The courts continue to grapple with the use of expert testimony for class certification. In In re Wholesale Grocery Products Antitrust Litigation, 17 the Court affirmed the district court’s refusal to certify a class because the class’s expert failed to account for differences between a benchmark and the comparator and failed to consider non-conspiratorial factors that could affect the expert’s analysis. In In re Rail Freight Fuel Surcharge Antitrust Litigation, 18 the DC Circuit rejected class certification because the plaintiffs’ expert failed to demonstrate any damage for 2,000 class members, or 13 per cent of the class; the decision also sheds light on the importance of expert testimony in establishing classwide injury.
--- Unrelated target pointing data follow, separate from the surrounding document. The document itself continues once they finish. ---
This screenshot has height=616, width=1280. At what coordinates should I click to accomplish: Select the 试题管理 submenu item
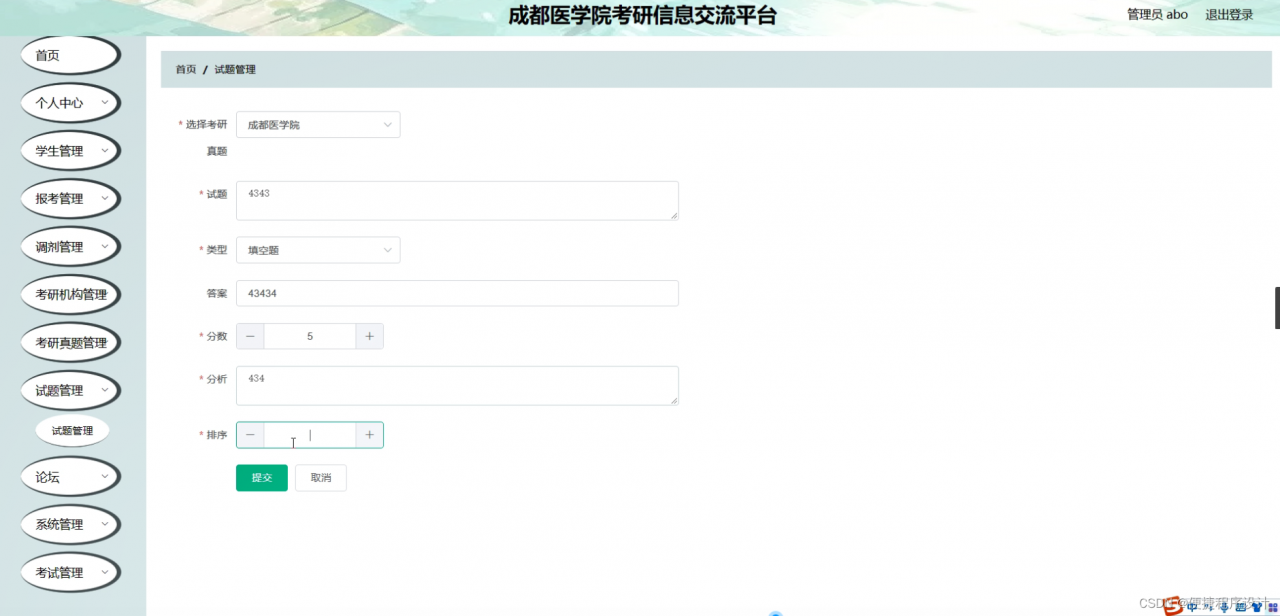(x=71, y=429)
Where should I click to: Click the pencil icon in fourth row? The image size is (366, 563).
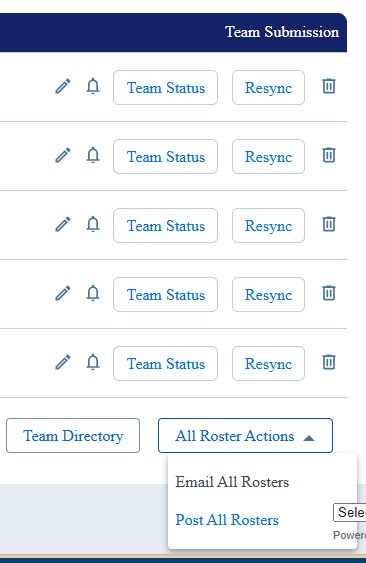pos(63,293)
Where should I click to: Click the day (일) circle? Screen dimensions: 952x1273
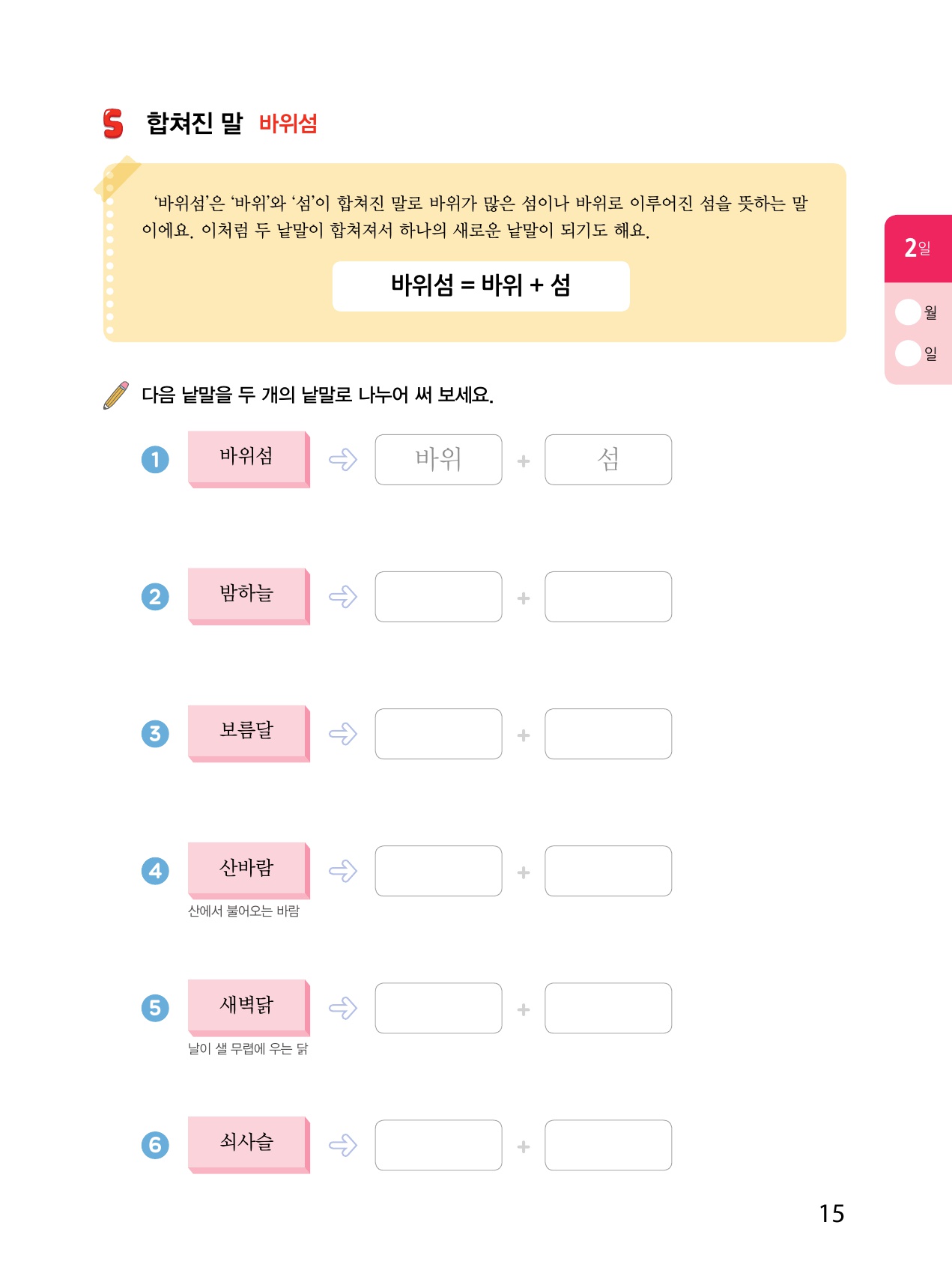[908, 353]

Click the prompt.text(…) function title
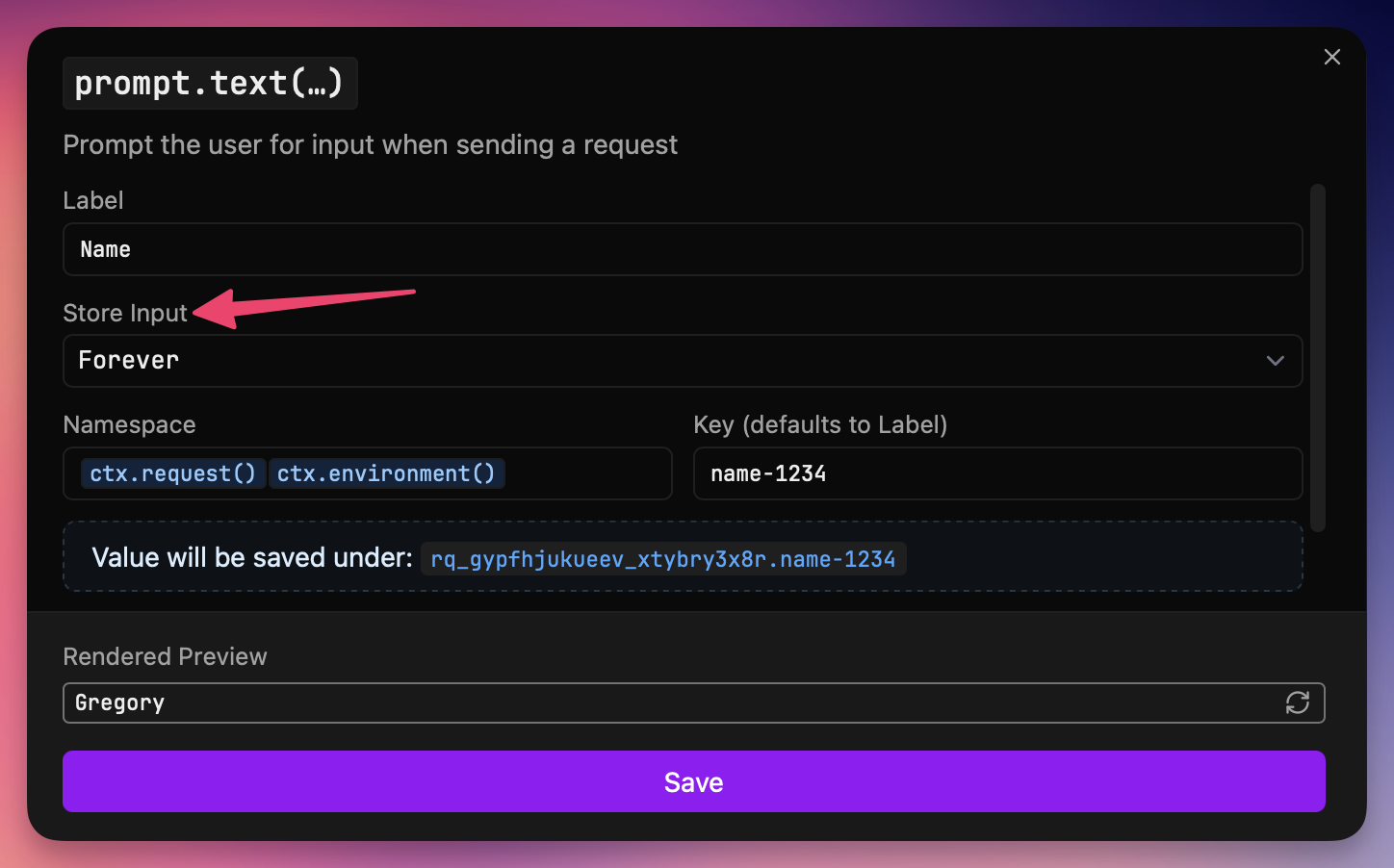coord(210,84)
Less frequent topics were also covered. The Robinson-Patman Act made a rare appearance in the Third Circuit in 2019 in Spartan Concrete Products, LLC v Argos USVI, Corporation. 19 That Court explained that plaintiffs must offer strong evidence showing that the discriminatory pricing by the defendant actually caused harm to the plaintiff’s ability to compete. A district court in the Fourth Circuit addressed Copperweld immunity at the motion to dismiss stage, in CSX Transportation, Inc v Norfolk Southern Railroad Co. 20 The Seventh Circuit addressed Noerr-Pennington issues in very long-running litigation in the US Futures Exchange, LLC v Board of Trade of the City of Chicago, Inc case noted above.
All in all, it was an interesting year in antitrust. We hope you find this book useful, and we look forward to next year’s look at what unfolded in 2020.
1 392 U.S. 481 (1968).
2 431 U.S. 720 (1977).
3 139 S. Ct. 1514 (2019).
4 933 F.3d 1136 (9th Cir. 2019).
5 938 F.3d 43 (2d Cir. 2019).
6 138 S. Ct. 2274 (2018).
7 922 F.3d 713 (6th Cir.), cert. denied, 140 S. Ct. 380 (2019).
8 930 F.3d 1161 (10th Cir. 2019).
9 425 F. Supp. 3d 524 (D. Md. 2019).
10 916 F.3d 1029 (D.C. Cir. 2019).
11 Federal Trade Commission, et al. v Penn State Hershey Medical Center, et al., 914 F.3d 193 (3rd Cir. 2019).
12 926 F.3d 959 (8th Cir. 2019).
13 917 F.3d 389 (5th Cir. 2019).
14 934 F.3d 1270, 1271 (11th Cir. 2019).
15 939 F.3d 47 (1st Cir. 2019).
16 No. 18-3558 (7th Cir. Mar. 23, 2020).
17 946 F.3d 995 (8th Cir. 2019).
18 934 F.3d 619, 620 (D.C. 2019).
19 929 F.3d 107 (2019).
20 No. 18-CV-530, 2019 WL 4564564 (E.D. Va. Sept. 9, 2019).